A high concentration of human papillomavirus (HPV) is one of the main etiological causes of cervical cancer. The formation of a clinically significant viral load involves changes in the control of the cell cycle of epithelial cells, a decrease in the effectiveness of human DNA repair and apoptosis. The aim of the work was to study the association of SIRT1 gene rs7069102, CDKN2A gene rs3088440, TP73 gene G4C14-A4T14 polymorphisms with the risk of clinically significant viral load in HPV infection. The material for the study was DNA samples isolated from epithelial cells of the urogenital tract of women (124 HPV—infected women and 121—HPV-negative (control group)). The analysis of TP73 gene G4C14-A4T14 polymorphism was performed by PCR-CTPP. The SIRT1 gene rs7069102 polymorphism was analyzed by Real-Time PCR. Identification of the CDKN2A gene allelic variants (rs3088440) was carried out by the allele-specific PCR method followed by electrophoretic detection of the results.
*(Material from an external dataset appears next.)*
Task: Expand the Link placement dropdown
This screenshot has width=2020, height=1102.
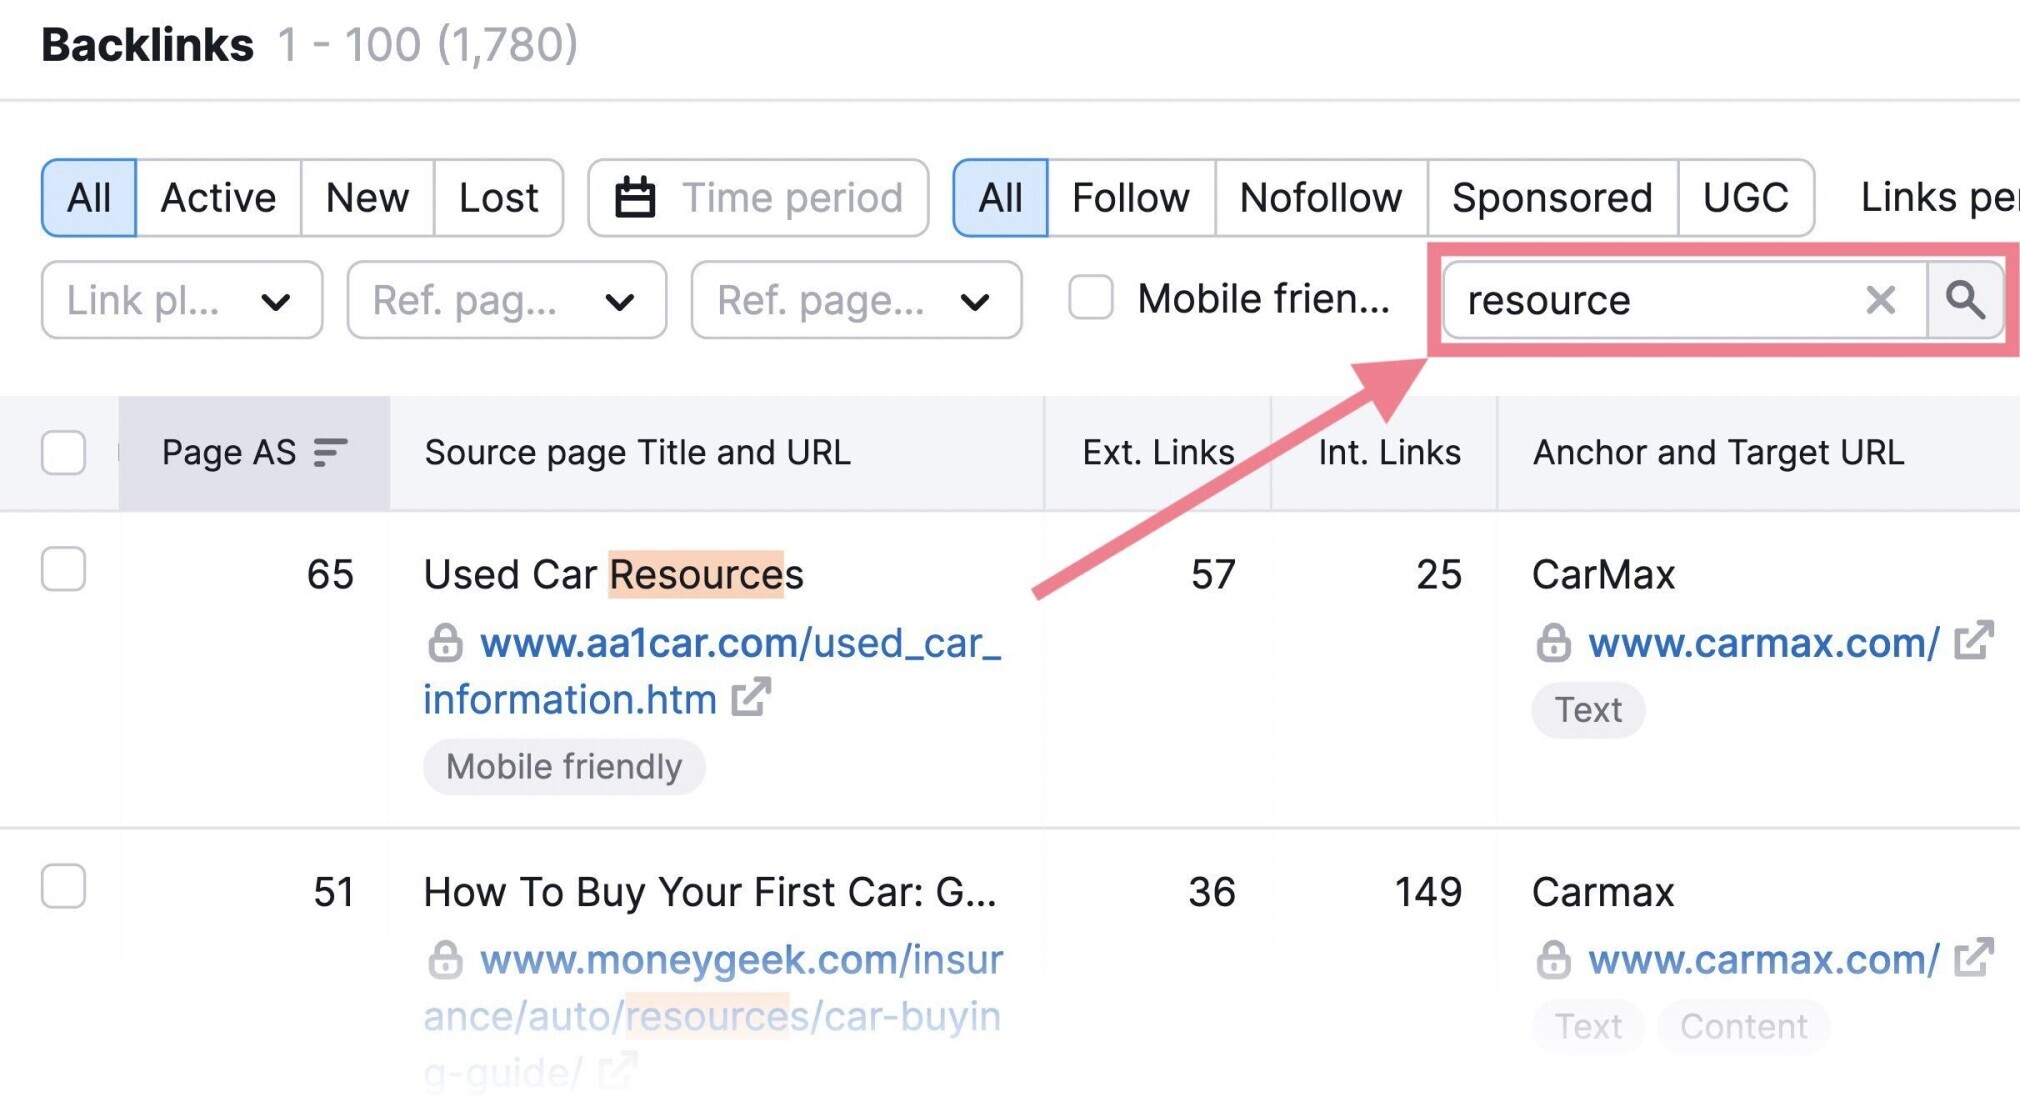Action: 161,300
It was found that homozygosity for the allele C of the SIRT1 gene rs7069102 polymorphism is associated with an increased risk of clinically significant viral load in HPV infection (OR = 2.59 95% CI 1.03–6.5). Two other polymorphisms (rs3088440 CDKN2A, G4C14-A4T14 TP73) are registered with the same frequency among HPV-negative women and women with clinically significant HPV concentrations. The three-locus model of studied loci interaction is statistically significant (p = 0.035) and may contribute to an increase in the viral load level in HPV infection.